_Your goal_
All of the data that appears below is to be given again precisely as written.

[Records from a data source]

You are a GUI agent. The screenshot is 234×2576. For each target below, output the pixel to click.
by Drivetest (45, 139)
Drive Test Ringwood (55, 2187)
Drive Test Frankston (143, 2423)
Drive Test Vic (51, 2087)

_Exercise result_
You are a GUI agent. The screenshot is 234×2576. For each target below, output the pixel to click.
by Drivetest (45, 139)
Drive Test Ringwood (55, 2187)
Drive Test Frankston (143, 2423)
Drive Test Vic (51, 2087)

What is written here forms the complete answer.